> _PROMPT_: Repeat nothing but the lines below running from the one containing "The image size is (1456, 819). How" to the one containing "Open the Data". Keep both end lines.

> _MATERIAL SHOWN_:
━━━━━━
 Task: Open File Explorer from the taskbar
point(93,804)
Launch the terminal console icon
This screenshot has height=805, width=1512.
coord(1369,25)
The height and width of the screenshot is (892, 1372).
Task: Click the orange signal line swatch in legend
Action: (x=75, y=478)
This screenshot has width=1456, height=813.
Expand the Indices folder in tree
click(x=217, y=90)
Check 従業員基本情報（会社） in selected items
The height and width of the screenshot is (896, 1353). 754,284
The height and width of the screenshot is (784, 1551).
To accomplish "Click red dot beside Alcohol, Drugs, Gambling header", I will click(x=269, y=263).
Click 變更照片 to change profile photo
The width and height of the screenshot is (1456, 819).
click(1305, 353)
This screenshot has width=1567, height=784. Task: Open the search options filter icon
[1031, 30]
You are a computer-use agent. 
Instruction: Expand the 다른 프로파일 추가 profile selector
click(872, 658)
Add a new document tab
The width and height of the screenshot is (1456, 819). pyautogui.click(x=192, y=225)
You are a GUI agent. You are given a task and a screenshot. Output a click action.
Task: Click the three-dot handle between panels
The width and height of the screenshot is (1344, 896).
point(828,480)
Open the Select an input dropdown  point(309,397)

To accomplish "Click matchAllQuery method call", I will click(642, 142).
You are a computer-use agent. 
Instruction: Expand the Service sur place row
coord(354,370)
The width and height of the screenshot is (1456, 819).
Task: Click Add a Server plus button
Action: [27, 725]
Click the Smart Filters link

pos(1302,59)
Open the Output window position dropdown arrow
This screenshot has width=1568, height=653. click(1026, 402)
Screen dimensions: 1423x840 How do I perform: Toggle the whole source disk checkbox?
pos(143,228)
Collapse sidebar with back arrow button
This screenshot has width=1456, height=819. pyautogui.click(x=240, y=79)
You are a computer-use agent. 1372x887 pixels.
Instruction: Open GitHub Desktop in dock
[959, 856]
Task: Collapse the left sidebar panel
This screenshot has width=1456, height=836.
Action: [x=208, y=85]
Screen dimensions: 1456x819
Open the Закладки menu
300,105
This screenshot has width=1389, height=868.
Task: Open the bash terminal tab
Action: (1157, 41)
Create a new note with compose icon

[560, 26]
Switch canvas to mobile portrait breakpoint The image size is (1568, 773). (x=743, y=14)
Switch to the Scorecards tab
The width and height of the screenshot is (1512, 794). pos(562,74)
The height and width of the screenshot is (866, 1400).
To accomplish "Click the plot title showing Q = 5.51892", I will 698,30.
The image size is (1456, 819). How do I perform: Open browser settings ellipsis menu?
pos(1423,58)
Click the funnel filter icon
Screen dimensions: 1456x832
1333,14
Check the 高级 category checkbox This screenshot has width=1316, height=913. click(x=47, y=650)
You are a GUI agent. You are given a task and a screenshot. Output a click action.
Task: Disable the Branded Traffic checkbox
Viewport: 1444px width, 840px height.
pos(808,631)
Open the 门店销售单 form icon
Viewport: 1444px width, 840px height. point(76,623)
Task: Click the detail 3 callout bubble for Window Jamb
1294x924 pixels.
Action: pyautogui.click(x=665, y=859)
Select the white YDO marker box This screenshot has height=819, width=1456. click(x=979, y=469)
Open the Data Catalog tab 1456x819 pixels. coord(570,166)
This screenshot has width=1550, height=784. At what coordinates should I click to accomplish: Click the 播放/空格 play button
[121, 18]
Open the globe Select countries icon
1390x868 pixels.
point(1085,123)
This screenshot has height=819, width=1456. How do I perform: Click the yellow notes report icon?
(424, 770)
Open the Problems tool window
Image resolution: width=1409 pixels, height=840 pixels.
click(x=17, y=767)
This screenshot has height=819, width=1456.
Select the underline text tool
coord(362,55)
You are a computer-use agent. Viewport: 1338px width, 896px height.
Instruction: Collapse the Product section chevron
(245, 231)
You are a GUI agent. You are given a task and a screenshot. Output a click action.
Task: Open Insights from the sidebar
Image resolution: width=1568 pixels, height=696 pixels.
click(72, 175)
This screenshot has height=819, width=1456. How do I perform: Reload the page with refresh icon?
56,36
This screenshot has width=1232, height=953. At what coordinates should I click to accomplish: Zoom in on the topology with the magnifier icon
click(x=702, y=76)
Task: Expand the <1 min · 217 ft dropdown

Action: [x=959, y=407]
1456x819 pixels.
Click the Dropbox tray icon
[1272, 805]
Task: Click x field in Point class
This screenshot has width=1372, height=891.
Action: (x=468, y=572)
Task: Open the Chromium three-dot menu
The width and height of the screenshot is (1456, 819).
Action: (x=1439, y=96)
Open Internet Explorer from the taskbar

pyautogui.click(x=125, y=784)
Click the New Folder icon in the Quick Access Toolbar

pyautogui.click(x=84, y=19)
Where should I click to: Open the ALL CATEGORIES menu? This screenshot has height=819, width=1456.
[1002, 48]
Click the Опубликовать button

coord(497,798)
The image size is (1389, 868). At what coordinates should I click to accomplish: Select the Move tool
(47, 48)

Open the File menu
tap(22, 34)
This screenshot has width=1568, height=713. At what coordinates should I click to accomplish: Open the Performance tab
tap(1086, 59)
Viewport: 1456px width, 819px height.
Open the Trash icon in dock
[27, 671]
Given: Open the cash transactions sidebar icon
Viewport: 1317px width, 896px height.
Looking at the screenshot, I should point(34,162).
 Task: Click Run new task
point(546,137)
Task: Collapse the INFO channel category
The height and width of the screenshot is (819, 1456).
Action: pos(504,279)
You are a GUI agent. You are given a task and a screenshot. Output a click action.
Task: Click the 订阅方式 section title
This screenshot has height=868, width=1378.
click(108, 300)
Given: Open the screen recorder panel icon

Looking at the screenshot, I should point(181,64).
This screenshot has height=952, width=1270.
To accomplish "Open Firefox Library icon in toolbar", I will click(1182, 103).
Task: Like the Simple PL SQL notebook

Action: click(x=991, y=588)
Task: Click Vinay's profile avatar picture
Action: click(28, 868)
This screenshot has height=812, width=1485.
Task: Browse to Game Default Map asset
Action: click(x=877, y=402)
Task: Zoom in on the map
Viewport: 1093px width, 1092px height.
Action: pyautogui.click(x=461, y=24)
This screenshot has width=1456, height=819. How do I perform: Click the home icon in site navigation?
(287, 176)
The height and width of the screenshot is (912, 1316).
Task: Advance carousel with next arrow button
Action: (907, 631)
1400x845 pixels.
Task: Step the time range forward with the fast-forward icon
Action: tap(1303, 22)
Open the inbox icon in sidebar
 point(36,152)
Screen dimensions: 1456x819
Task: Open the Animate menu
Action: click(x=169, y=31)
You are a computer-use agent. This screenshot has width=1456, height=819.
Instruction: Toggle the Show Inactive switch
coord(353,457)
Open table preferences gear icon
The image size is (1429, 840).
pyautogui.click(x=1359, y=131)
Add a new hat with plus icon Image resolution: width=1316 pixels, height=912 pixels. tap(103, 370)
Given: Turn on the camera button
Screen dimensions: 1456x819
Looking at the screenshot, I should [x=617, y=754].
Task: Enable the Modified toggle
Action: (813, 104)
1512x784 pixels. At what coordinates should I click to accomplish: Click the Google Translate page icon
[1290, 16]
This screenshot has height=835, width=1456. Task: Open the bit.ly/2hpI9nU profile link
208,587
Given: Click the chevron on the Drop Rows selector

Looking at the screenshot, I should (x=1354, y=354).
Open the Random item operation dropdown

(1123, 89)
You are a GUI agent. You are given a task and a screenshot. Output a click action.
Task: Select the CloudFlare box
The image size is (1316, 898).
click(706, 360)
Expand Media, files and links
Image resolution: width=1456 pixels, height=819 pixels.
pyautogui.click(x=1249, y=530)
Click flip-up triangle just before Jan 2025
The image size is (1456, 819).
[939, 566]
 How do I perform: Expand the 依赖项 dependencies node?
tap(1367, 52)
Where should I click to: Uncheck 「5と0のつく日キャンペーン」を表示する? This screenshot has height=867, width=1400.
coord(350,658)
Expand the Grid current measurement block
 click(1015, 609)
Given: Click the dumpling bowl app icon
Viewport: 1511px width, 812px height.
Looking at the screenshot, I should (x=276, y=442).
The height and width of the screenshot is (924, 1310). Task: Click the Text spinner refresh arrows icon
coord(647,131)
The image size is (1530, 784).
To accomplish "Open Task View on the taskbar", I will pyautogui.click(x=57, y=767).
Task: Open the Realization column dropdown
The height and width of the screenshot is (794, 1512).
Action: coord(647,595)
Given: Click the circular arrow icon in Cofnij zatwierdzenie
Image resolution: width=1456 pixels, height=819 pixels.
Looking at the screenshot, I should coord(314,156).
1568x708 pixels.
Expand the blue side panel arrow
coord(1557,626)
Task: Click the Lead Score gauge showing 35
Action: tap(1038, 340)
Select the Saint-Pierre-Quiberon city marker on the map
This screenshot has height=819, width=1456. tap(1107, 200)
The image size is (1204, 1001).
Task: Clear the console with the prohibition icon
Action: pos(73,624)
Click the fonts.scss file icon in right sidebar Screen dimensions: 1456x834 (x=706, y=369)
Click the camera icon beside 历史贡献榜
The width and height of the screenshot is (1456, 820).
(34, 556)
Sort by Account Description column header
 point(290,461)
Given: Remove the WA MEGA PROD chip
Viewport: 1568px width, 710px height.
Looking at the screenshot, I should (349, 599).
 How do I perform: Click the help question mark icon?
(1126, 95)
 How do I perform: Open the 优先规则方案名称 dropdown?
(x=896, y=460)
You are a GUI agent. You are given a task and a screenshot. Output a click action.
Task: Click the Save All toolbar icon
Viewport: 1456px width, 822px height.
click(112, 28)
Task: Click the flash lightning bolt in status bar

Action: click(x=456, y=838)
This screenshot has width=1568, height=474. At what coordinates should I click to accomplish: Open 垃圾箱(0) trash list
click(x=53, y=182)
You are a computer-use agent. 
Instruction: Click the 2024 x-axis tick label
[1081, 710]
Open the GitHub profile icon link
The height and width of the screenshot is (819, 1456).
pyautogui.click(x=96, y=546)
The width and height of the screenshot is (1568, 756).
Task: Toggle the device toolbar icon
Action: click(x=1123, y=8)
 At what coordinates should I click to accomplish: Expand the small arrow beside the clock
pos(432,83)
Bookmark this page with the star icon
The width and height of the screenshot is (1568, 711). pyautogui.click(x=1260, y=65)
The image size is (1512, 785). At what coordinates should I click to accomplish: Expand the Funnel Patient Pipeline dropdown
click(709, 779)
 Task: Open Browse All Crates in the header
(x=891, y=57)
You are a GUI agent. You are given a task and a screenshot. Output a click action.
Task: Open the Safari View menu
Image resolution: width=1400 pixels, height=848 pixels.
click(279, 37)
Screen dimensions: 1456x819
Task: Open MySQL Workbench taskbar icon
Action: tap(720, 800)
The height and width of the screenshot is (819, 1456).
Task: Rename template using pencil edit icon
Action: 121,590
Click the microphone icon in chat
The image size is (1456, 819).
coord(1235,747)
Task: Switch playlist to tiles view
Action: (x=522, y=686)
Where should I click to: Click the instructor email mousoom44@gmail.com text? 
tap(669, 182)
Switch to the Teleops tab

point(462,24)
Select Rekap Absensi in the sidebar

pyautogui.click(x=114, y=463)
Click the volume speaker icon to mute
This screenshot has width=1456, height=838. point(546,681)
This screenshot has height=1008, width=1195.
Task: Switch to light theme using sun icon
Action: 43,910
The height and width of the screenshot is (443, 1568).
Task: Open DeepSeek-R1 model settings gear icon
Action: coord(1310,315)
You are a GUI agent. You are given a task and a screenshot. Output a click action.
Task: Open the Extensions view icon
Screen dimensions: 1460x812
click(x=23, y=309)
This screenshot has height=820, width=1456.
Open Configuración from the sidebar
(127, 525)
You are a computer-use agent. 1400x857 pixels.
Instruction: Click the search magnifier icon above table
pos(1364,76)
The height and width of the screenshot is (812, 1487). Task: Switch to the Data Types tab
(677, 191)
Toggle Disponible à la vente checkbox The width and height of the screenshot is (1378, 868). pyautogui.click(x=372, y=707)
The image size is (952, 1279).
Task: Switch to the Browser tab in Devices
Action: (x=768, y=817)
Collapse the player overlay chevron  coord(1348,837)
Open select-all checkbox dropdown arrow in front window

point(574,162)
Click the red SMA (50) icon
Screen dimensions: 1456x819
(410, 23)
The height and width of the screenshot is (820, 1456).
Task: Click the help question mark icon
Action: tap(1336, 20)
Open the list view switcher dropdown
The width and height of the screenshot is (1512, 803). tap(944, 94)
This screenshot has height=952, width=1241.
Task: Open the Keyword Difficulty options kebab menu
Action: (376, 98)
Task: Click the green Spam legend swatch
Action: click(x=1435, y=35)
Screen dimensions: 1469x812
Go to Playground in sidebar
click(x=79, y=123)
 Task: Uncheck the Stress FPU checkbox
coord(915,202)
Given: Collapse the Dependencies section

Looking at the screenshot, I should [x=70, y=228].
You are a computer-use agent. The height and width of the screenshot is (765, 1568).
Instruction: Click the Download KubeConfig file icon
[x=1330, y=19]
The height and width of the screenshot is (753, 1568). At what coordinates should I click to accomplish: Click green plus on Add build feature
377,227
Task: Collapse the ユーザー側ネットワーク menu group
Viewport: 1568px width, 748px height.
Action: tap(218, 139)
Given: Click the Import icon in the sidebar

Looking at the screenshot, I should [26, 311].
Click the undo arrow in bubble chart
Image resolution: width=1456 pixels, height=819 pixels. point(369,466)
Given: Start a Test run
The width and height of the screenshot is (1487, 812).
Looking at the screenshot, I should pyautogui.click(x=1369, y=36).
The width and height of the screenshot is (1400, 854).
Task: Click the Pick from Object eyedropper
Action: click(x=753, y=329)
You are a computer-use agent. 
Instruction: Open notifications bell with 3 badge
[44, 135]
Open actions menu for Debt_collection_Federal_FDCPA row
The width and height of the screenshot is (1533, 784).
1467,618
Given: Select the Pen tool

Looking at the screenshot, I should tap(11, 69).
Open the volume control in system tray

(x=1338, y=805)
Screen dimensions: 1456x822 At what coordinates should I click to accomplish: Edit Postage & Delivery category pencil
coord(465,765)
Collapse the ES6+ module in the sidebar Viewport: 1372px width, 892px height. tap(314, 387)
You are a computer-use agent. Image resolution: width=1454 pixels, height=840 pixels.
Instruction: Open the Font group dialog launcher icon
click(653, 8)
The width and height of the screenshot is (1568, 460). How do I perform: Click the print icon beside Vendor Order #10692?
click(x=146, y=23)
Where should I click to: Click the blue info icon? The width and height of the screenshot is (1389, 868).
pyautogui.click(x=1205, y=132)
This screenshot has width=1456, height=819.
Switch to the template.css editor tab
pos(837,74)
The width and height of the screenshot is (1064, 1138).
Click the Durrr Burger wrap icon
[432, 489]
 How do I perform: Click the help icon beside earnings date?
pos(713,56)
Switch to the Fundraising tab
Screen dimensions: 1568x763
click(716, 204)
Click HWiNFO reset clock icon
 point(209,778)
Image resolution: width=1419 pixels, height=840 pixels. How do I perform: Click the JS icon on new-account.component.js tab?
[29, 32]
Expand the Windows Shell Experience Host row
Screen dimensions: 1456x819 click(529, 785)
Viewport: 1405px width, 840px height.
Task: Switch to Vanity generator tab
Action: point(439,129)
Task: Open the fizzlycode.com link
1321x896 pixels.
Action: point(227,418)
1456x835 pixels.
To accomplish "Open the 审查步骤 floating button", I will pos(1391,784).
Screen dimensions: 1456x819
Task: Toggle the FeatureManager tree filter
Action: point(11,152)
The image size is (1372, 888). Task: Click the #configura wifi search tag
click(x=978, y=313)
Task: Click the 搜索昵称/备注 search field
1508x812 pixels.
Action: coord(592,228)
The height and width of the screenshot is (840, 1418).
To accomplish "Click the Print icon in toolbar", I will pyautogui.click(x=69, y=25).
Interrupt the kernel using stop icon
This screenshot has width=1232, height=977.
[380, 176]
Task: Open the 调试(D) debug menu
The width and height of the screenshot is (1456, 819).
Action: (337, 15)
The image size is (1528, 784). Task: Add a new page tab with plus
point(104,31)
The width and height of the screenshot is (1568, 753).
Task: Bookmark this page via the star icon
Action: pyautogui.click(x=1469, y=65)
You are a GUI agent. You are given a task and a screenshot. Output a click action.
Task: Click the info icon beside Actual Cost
━━━━━━
> _SOLUTION BELOW_:
The image size is (1456, 819). How do I perform: Open browser settings ellipsis menu?
pos(1423,58)
Click the funnel filter icon
Screen dimensions: 1456x832
1333,14
Check the 高级 category checkbox This screenshot has width=1316, height=913. click(x=47, y=650)
You are a GUI agent. You are given a task and a screenshot. Output a click action.
Task: Disable the Branded Traffic checkbox
Viewport: 1444px width, 840px height.
pos(808,631)
Open the 门店销售单 form icon
Viewport: 1444px width, 840px height. point(76,623)
Task: Click the detail 3 callout bubble for Window Jamb
1294x924 pixels.
Action: pyautogui.click(x=665, y=859)
Select the white YDO marker box This screenshot has height=819, width=1456. click(x=979, y=469)
Open the Data Catalog tab 1456x819 pixels. coord(570,166)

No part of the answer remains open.